Most people think of retargeting as solely website-based — retargeting people who have visited your website to bring them back.
While this is the core tactic of retargeting, Facebook allows you to retarget people who have engaged with you in other ways. They may be on an email list, have watched one of your videos, or engaged with your mobile app. There are lots of possibilities.
These involve collecting user engagement data, creating target audiences based on these interactions, and building campaigns targeting these audiences.
You collect the necessary data for website retargeting by installing a pixel on your website.
If the person visiting your website is logged into Facebook, that website visitor will be connected to the user via your pixel. You can then populate various Custom Audiences with this data. We’ll get into more detail on how to do this in later sections.
What Are The Benefits Of Retargeting?
The opportunity to win back potential lost revenue is the only benefit you need to know to start retargeting. Your bottom line demands it.
But if you need a little more convincing, take a look at some of the statistics:
- Retargeted website visitors with display ads are 70% more likely to convert to your website.
- 69% of shopping carts are abandoned without ever completing a purchase.
- Retargeting can increase ad response up to 400%.
- Retargeting ads are 76% more likely to be clicked on than regular display ads.
How To Set Up A Facebook Retargeting Campaign
Once you’ve set up your custom audiences, running a Facebook retargeting campaign is easy. Go through your usual campaign creation process and select the relevant audience from the custom audience drop-down box at the Audience stage of creating an ad set.
Your ad set will now target everyone from the custom audience you created. You can still refine your target audience the same as always, by demographic, interest, behavioural, and connection data. Doing so will mean your target audience must exist in your custom audience AND match your other criteria selections.
You can both include and exclude custom audiences from your targeting. This will come in handy.
How to optimize your Facebook retargeting campaign
Right, so now you know how to set up a Facebook retargeting campaign, it’s time to cover some quick tips to get more out of your it.
Utilize Recency
If someone comes to your website and doesn’t purchase a product, they don’t want to be followed by your ad for the next year of their life. No one does. Make use of Facebook’s day limit on your custom audience to ensure you’re only targeting people who have visited your website within a recent period.
Segment Your Audience
Don’t just target everyone who visits any page on your website. The more website traffic you have, the more you should segment. Target people that visit specific pages that show conversion intent and retarget them with ads that nudge them towards your desired conversion.
Exclude Past Purchasers
Exclude custom audiences of people that have completed your conversion. No one likes being targeted with ads for a pair of sneakers they bought from your website over a week ago. It’s annoying. So make sure you don’t do it.
Cap Your Frequency
You can utilise frequency capping if run a Reach and Frequency campaign. This allows you to ensure that users only see a certain number of impressions of your ad within a set number of days. This helps you to stop being spammy.
Try Daily Unique Reach
If your website retargeting audience is small, optimizing towards link clicks or website conversions may not be of much use—as you’ll reach your entire audience very quickly anyway. In this case, utilize Daily Unique Reach optimization, which allows you to optimize your ads to be shown to people daily.
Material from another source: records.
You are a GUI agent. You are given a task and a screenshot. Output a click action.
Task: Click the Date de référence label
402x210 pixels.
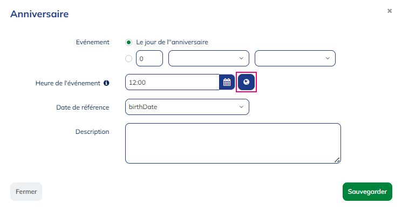click(83, 107)
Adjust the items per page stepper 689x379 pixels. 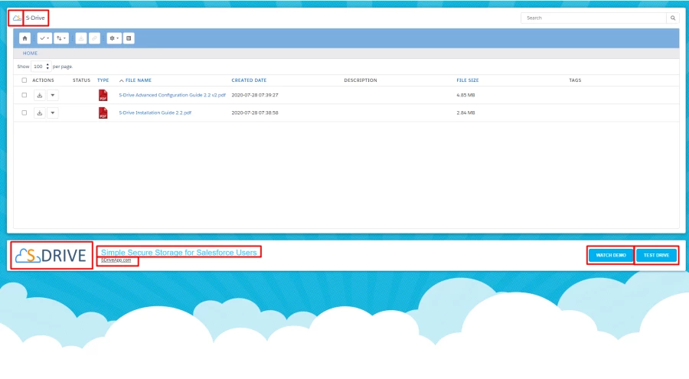(x=47, y=67)

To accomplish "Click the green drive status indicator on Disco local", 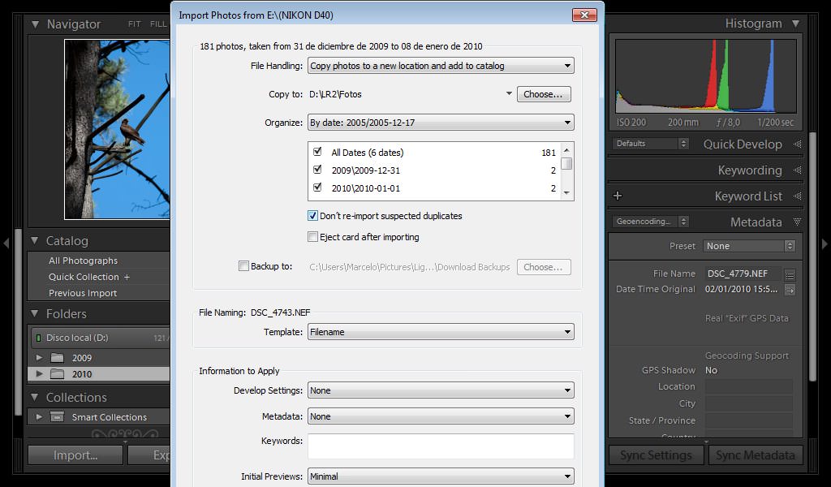I will (x=38, y=338).
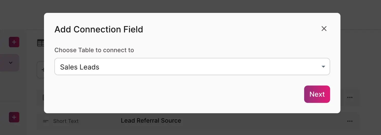The height and width of the screenshot is (135, 381).
Task: Close the Add Connection Field dialog
Action: (324, 28)
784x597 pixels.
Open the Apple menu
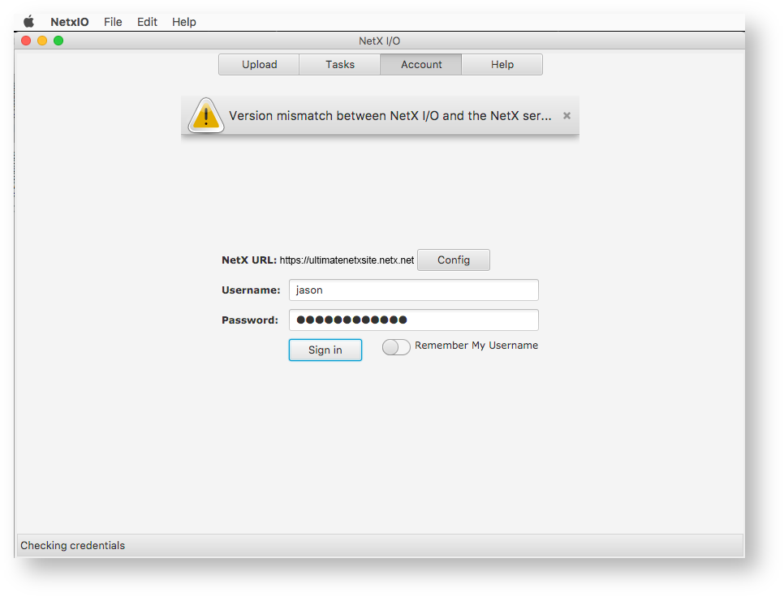(x=29, y=22)
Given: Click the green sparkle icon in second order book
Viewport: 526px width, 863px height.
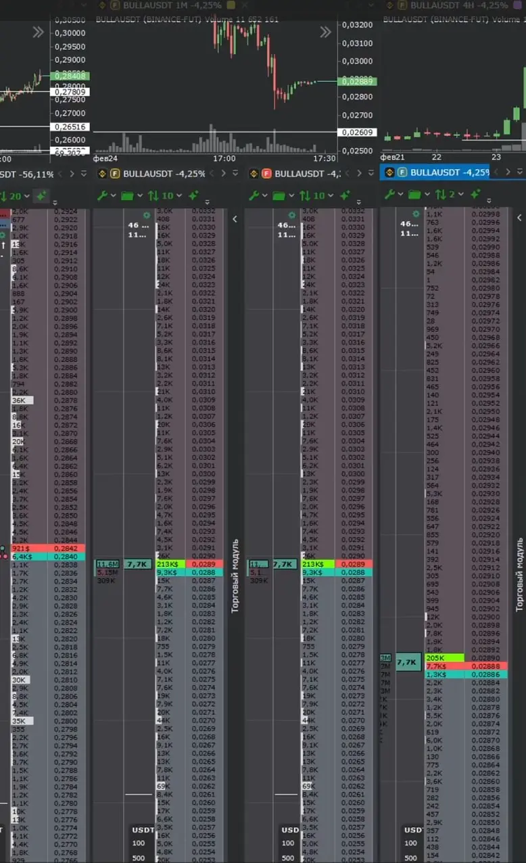Looking at the screenshot, I should (x=193, y=195).
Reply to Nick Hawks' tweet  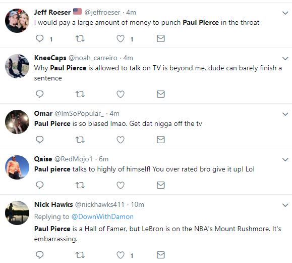point(39,255)
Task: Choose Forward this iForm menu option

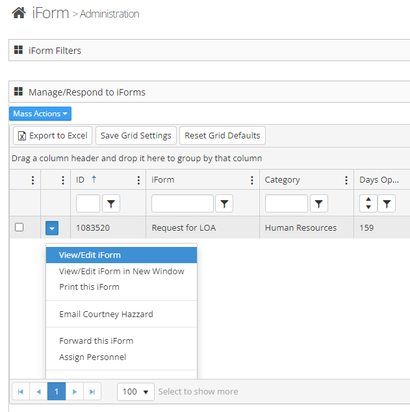Action: 96,341
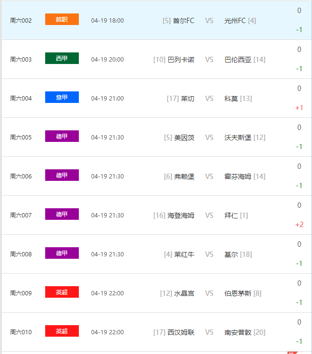Select the 莱切 home team
312x354 pixels.
(187, 99)
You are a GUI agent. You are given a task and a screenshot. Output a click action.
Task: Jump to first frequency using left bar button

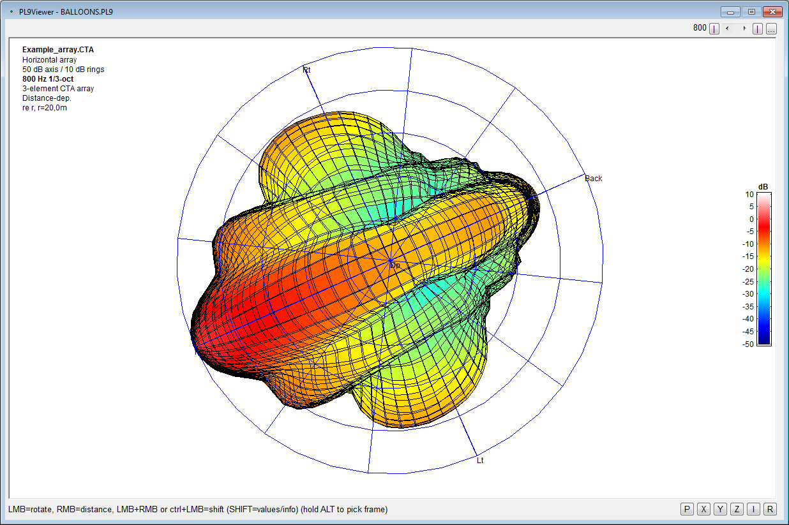coord(714,29)
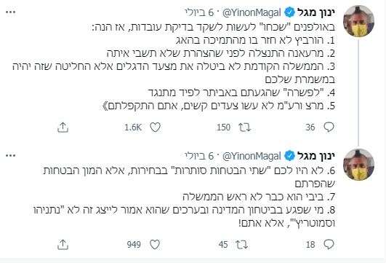Viewport: 386px width, 263px height.
Task: Open the three-dot menu on second tweet
Action: click(x=11, y=155)
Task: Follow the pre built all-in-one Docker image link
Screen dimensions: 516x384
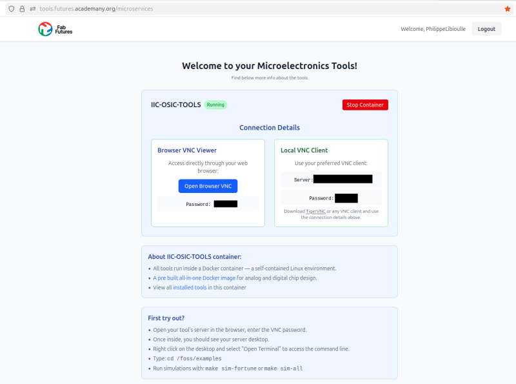Action: tap(196, 278)
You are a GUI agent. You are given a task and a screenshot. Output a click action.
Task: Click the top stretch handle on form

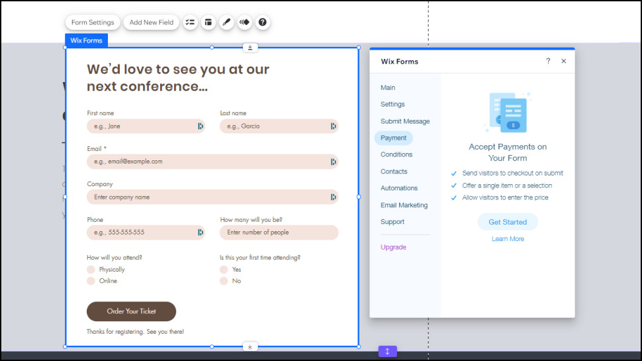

The above rule still applies—you don’t want to be spammy. So only do this with very recent audiences. For example, anyone who visited your website in the last seven days.
Use New Creatives
Don’t use the same old creative for all your other campaigns. These are hot prospects. Hit them with a specific, relevant message that resonates, tempting them back to complete the conversion they missed on their first visit.
Optimize Landing Pages
All your landing pages should be optimized for their specific purpose. But this rule is doubly important for retargeting campaigns. You know your audience was close to completing a conversion. They were missing the final nudge or piece of information they needed to get them over the line.
Remove the clutter. Present them with only the information they need to convert and, for goodness sake, optimize your pages for mobile. If your site takes longer than three seconds to load, you’ll lose half your traffic.
Sync Your CRM
Your website’s custom audiences will be dynamically updated by Facebook based on your pixel data. But so can your custom audiences based on list data.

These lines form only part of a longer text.